WRITTEN REQUEST:
Reproduce every line of the data below exactly as it appears.

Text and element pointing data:
# # # #

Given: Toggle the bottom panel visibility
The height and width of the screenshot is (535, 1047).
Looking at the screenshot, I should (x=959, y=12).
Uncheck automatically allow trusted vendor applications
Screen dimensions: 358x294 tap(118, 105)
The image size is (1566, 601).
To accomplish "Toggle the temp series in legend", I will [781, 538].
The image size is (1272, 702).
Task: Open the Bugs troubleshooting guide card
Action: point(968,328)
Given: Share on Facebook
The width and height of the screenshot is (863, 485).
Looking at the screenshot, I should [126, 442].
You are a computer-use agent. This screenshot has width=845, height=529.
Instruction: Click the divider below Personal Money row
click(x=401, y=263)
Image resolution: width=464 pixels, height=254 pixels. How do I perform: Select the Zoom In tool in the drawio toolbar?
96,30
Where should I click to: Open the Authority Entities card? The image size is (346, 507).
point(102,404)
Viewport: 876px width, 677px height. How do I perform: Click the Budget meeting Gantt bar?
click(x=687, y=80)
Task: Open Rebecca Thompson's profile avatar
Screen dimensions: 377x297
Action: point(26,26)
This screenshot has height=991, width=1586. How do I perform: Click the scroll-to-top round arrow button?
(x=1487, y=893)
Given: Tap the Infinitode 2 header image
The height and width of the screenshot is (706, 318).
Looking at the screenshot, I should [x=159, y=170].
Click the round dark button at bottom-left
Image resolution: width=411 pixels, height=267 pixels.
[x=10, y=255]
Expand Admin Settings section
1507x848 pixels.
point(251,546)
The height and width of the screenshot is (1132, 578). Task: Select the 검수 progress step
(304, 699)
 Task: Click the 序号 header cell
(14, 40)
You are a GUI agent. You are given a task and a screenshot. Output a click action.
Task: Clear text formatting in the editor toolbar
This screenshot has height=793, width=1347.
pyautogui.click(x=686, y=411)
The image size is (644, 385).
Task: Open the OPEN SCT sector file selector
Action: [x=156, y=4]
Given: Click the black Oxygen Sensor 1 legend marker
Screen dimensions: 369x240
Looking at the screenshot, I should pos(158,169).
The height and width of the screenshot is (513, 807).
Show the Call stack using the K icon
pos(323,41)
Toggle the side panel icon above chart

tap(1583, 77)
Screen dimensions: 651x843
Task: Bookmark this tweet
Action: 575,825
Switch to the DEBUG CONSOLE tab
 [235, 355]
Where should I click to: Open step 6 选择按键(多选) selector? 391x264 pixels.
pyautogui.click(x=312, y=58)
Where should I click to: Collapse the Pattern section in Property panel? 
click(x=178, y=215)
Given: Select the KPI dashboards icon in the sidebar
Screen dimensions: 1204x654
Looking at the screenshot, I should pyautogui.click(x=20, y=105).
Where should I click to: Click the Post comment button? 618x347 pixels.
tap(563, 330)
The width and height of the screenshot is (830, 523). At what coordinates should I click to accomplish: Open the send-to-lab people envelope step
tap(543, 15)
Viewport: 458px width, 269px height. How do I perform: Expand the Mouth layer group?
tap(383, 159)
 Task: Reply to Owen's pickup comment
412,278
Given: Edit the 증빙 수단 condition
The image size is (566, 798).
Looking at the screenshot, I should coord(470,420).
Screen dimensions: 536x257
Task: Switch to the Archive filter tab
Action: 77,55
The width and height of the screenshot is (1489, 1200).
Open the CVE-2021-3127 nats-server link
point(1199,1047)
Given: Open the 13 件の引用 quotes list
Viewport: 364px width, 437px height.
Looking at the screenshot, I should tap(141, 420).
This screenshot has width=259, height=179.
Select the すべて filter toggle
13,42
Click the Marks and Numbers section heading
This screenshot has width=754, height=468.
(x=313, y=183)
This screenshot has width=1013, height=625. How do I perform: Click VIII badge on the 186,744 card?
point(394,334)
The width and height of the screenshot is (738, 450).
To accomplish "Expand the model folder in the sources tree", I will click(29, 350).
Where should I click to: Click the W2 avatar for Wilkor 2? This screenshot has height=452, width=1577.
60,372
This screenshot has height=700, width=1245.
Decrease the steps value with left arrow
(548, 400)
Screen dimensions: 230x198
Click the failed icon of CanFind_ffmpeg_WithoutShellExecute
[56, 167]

# # # #

EXERCISE SOLUTION:
Given: Toggle the bottom panel visibility
The height and width of the screenshot is (535, 1047).
Looking at the screenshot, I should (x=959, y=12).
Uncheck automatically allow trusted vendor applications
Screen dimensions: 358x294 tap(118, 105)
The image size is (1566, 601).
To accomplish "Toggle the temp series in legend", I will [781, 538].
The image size is (1272, 702).
Task: Open the Bugs troubleshooting guide card
Action: point(968,328)
Given: Share on Facebook
The width and height of the screenshot is (863, 485).
Looking at the screenshot, I should [126, 442].
You are a computer-use agent. This screenshot has width=845, height=529.
Instruction: Click the divider below Personal Money row
click(x=401, y=263)
Image resolution: width=464 pixels, height=254 pixels. How do I perform: Select the Zoom In tool in the drawio toolbar?
96,30
Where should I click to: Open the Authority Entities card? The image size is (346, 507).
point(102,404)
Viewport: 876px width, 677px height. How do I perform: Click the Budget meeting Gantt bar?
click(x=687, y=80)
Task: Open Rebecca Thompson's profile avatar
Screen dimensions: 377x297
Action: point(26,26)
This screenshot has height=991, width=1586. How do I perform: Click the scroll-to-top round arrow button?
(x=1487, y=893)
Given: Tap the Infinitode 2 header image
The height and width of the screenshot is (706, 318).
Looking at the screenshot, I should [x=159, y=170].
Click the round dark button at bottom-left
Image resolution: width=411 pixels, height=267 pixels.
[x=10, y=255]
Expand Admin Settings section
1507x848 pixels.
point(251,546)
The height and width of the screenshot is (1132, 578). Task: Select the 검수 progress step
(304, 699)
 Task: Click the 序号 header cell
(14, 40)
You are a GUI agent. You are given a task and a screenshot. Output a click action.
Task: Clear text formatting in the editor toolbar
This screenshot has height=793, width=1347.
pyautogui.click(x=686, y=411)
The image size is (644, 385).
Task: Open the OPEN SCT sector file selector
Action: [x=156, y=4]
Given: Click the black Oxygen Sensor 1 legend marker
Screen dimensions: 369x240
Looking at the screenshot, I should pos(158,169).
The height and width of the screenshot is (513, 807).
Show the Call stack using the K icon
pos(323,41)
Toggle the side panel icon above chart

tap(1583, 77)
Screen dimensions: 651x843
Task: Bookmark this tweet
Action: 575,825
Switch to the DEBUG CONSOLE tab
 [235, 355]
Where should I click to: Open step 6 选择按键(多选) selector? 391x264 pixels.
pyautogui.click(x=312, y=58)
Where should I click to: Collapse the Pattern section in Property panel? 
click(x=178, y=215)
Given: Select the KPI dashboards icon in the sidebar
Screen dimensions: 1204x654
Looking at the screenshot, I should pyautogui.click(x=20, y=105).
Where should I click to: Click the Post comment button? 618x347 pixels.
tap(563, 330)
The width and height of the screenshot is (830, 523). At what coordinates should I click to accomplish: Open the send-to-lab people envelope step
tap(543, 15)
Viewport: 458px width, 269px height. How do I perform: Expand the Mouth layer group?
tap(383, 159)
 Task: Reply to Owen's pickup comment
412,278
Given: Edit the 증빙 수단 condition
The image size is (566, 798).
Looking at the screenshot, I should coord(470,420).
Screen dimensions: 536x257
Task: Switch to the Archive filter tab
Action: 77,55
The width and height of the screenshot is (1489, 1200).
Open the CVE-2021-3127 nats-server link
point(1199,1047)
Given: Open the 13 件の引用 quotes list
Viewport: 364px width, 437px height.
Looking at the screenshot, I should tap(141, 420).
This screenshot has width=259, height=179.
Select the すべて filter toggle
13,42
Click the Marks and Numbers section heading
This screenshot has width=754, height=468.
(x=313, y=183)
This screenshot has width=1013, height=625. How do I perform: Click VIII badge on the 186,744 card?
point(394,334)
The width and height of the screenshot is (738, 450).
To accomplish "Expand the model folder in the sources tree", I will click(29, 350).
Where should I click to: Click the W2 avatar for Wilkor 2? This screenshot has height=452, width=1577.
60,372
This screenshot has height=700, width=1245.
Decrease the steps value with left arrow
(548, 400)
Screen dimensions: 230x198
Click the failed icon of CanFind_ffmpeg_WithoutShellExecute
[56, 167]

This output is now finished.